Sin embargo, la señora Aguirre, cuya audacia pasará a la historia, todavía no hizo nada del otro mundo. Ni siquiera concretó sus intenciones. Se limitó a anunciar que ajustará el número de liberados al que les corresponde por ley en el sector público regional. Pero, como en Madrid gobierna la prensa, que pone y quita ministros -sobre todo ministras-, la verdad oficial es la dicha en letra impresa: va a por los liberados, lo cual le reportará un ahorro de 70 millones de euros/ año. Una pasta. Yo sólo digo: si sólo se trata de cumplir las leyes (Libertad Sindical y Estatuto de los Trabajadores), ¿dónde está el problema? Si hay una ilegalidad, los sindicatos debieran ser los primeros en corregirla. Y si esa ilegalidad ocurrió en el sector que administra Aguirre, es ella quien tiene que responder y enmendar.

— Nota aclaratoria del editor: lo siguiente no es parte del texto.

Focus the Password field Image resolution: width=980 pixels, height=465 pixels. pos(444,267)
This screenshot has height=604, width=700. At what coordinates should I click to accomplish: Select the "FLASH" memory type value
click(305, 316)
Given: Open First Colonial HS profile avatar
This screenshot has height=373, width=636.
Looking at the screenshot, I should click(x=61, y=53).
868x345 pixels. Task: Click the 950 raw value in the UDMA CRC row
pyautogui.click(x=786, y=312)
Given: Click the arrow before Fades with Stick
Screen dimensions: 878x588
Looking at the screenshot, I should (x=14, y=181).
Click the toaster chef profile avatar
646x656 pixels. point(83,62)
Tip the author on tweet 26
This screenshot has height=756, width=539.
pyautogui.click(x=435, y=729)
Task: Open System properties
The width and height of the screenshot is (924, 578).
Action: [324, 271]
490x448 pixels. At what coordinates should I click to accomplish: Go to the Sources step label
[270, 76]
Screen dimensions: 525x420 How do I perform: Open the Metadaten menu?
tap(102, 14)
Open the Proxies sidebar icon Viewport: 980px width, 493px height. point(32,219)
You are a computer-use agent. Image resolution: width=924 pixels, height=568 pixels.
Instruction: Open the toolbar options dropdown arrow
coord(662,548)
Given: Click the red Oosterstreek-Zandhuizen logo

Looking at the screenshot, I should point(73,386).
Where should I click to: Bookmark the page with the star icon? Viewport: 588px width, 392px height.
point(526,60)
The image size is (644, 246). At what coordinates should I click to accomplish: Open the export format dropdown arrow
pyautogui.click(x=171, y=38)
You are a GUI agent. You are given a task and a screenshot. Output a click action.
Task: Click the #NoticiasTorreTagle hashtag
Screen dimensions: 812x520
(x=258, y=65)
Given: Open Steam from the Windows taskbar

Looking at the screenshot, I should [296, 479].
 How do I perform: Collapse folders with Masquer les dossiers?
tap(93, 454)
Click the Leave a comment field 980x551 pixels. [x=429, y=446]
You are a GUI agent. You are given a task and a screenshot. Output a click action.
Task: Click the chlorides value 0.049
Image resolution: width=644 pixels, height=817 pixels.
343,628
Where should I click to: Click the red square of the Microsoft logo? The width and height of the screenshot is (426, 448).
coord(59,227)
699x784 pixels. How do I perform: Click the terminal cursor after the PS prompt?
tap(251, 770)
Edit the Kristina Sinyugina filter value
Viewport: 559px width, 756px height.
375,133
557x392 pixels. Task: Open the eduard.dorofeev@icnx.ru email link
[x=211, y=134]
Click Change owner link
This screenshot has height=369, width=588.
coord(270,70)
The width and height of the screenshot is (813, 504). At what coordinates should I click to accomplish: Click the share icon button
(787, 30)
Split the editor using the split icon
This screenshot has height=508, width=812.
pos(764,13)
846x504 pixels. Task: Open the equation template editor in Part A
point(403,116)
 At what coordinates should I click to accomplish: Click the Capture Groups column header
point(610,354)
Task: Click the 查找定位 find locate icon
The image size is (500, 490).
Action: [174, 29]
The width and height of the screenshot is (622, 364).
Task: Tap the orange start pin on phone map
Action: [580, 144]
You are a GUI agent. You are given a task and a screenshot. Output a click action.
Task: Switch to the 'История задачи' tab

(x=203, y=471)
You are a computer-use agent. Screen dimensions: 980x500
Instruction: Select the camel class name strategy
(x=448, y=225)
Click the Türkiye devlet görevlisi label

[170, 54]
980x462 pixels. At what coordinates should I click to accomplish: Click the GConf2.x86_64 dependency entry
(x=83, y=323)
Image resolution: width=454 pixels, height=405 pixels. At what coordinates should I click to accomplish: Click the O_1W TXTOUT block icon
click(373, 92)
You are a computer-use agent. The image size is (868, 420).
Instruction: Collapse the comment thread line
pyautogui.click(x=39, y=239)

Lo que ocurre es que este escarceo ha servido para descubrir la existencia de un enigma: no se sabe cuántos liberados hay en empresas y organismos públicos. El Gobierno central lo oculta como un delito, lo cual hace sospechar lo peor. Una diputada del PP hizo cien preguntas en el Congreso, y es como si hubiera preguntado cuántas veces fornica un ministro: de eso no se habla. Así se formó la opinión pública que late bajo la polémica: cuando algo se oculta, es que algo muy gordo hay que esconder. El resto es literatura rimbombante de las dos Españas, siempre dispuestas a relucir las mejores navajas de las contiendas: derecha antiobrera, sindicatos de la mamandurria y otras delicadezas.
Estamos en España, señores. En vez de denunciar los abusos que puedan existir, se da por supuesto que todo es un abuso. En vez de corregir los excesos, se meten en la trinchera para invocar la agresión. En vez de fomentar la transparencia, se crea un sector opaco y, por tanto, indefendible. Y en vez de sentarse a hablar de forma razonable, se pelean con tono beligerante. Ni un dato; sólo la agresión. Y todo esto, a menos de dos semanas de la huelga general. ¡Viva la oportunidad!